The CEO of Metaplanet has addressed allegations around the company withholding details about its BTC purchases, options trades, and borrowings, while emphasizing on its transparency efforts through public dashboards and disclosures.Selling put options helps Metaplanet lower Bitcoin costs, turning market volatility into shareholder value, not speculation.CEO Simon Gerovich said he personally invests in the company, reinforcing long-term commitment amid scrutiny over capital and loans.

Metaplanet Inc., Tokyo’s publicly listed Bitcoin treasury firm, is facing scrutiny as volatility challenges its crypto strategy. CEO Simon Gerovich has addressed allegations claiming the company mismanaged shareholder funds and concealed Bitcoin (BTC) purchases. 

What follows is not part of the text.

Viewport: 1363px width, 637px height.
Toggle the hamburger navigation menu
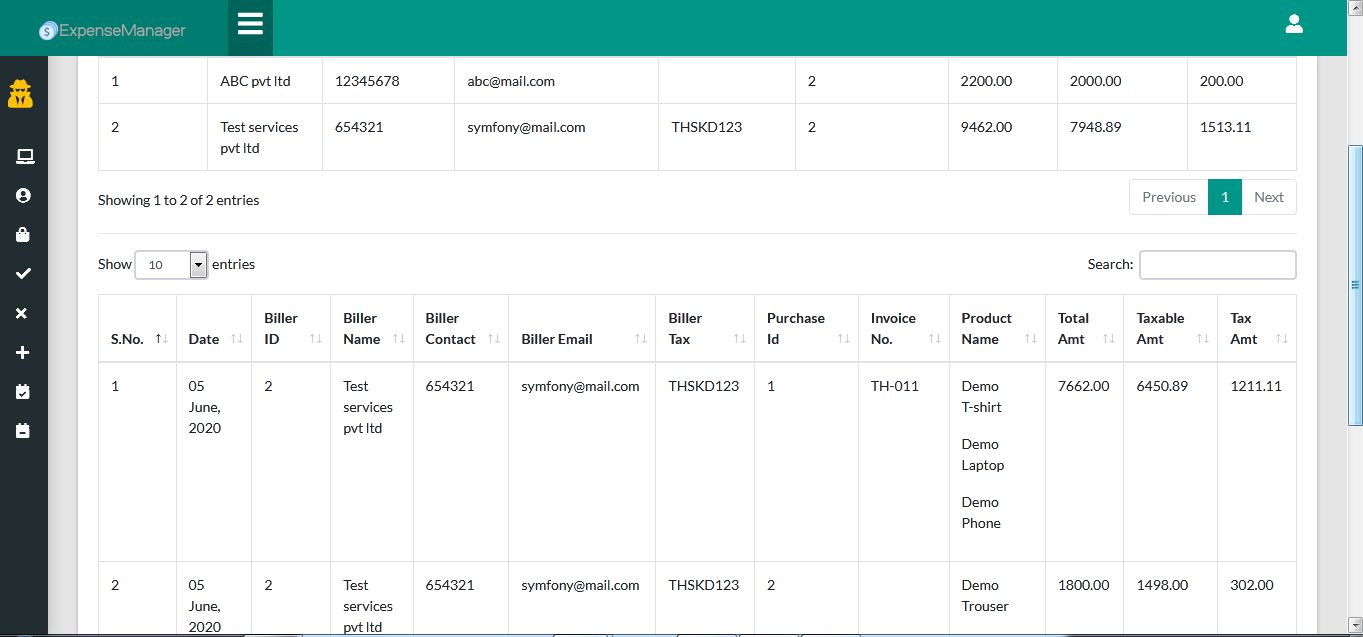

In a recent post on X, Gerovich responded to critics, stressing transparency and long-term Bitcoin accumulation. He said, “All of our Bitcoin addresses are publicly available, and through our live dashboard, shareholders can check our holdings in real time.” The post comes after Metaplanet recently shared its 2025 results highlighting a major shift toward crypto, with operating profit jumping 1,694% to ¥6.287 billion and revenue seeing a 738% increase to ¥8.905 billion.

The controversy is centered on the firm’s Bitcoin purchases and options in September 2025. Critics argued that the company purchased at the peak of the market and failed to disclose this information. Gerovich explained that all transactions in September were shared immediately. He said, “Our strategy is not about timing the market. It is about accumulating Bitcoin long-term and systematically.”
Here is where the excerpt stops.